= Entries taken from a collection =
□ □ □ □
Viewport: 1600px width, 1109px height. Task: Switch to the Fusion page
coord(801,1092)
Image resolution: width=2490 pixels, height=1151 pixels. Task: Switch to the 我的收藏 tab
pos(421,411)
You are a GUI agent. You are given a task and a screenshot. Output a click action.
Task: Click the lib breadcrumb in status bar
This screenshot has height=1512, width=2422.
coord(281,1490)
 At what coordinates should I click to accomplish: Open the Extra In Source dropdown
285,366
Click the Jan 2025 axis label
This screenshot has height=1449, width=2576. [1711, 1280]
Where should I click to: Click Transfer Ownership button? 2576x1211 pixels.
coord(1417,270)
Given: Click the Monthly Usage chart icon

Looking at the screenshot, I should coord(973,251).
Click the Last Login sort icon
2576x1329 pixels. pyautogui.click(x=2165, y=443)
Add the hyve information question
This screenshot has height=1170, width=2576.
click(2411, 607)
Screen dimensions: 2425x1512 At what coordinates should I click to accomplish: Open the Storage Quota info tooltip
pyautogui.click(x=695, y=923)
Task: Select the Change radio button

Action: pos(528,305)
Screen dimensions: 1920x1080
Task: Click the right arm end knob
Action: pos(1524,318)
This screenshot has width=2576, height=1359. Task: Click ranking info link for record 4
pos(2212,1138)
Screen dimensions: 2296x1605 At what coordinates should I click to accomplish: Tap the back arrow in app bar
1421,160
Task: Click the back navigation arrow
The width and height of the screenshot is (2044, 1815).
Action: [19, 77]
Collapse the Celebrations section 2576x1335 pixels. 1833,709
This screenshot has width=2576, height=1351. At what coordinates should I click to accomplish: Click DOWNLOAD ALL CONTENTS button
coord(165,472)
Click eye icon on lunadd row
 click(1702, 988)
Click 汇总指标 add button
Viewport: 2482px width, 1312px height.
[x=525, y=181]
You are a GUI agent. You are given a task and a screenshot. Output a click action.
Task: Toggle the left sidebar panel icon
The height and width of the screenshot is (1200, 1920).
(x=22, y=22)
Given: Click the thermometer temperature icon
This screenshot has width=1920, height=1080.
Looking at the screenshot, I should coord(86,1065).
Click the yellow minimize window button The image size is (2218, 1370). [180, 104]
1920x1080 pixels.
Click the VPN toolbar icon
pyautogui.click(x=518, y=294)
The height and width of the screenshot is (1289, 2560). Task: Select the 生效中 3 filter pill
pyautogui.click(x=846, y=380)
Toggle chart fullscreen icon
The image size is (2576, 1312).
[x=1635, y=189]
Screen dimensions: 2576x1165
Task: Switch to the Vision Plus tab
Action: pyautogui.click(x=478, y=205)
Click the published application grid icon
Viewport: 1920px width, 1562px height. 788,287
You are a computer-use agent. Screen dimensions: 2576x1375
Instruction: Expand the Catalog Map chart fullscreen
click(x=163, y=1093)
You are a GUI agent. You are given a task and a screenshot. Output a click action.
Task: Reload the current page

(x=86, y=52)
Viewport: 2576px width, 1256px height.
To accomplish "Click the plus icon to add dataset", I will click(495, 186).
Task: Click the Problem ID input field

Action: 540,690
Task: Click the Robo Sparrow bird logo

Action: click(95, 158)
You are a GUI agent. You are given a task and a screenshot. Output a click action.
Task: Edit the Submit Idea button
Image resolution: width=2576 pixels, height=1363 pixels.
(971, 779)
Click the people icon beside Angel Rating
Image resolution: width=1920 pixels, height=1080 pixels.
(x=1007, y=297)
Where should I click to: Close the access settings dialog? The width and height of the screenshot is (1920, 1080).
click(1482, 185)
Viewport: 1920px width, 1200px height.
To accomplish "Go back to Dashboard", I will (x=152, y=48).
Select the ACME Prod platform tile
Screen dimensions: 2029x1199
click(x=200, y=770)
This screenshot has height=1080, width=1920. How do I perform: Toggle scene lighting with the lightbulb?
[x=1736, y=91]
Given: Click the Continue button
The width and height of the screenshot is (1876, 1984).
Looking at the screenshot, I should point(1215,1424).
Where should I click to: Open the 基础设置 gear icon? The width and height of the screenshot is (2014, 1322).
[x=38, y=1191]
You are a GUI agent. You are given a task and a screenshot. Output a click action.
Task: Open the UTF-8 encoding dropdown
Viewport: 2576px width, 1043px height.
□ □ □ □
= PROMPT =
When a line among the entries contains "will", pull that line out.

= ANSWER TO THIS EXERCISE =
To accomplish "Click the plus icon to add dataset", I will click(495, 186).
To accomplish "Go back to Dashboard", I will (x=152, y=48).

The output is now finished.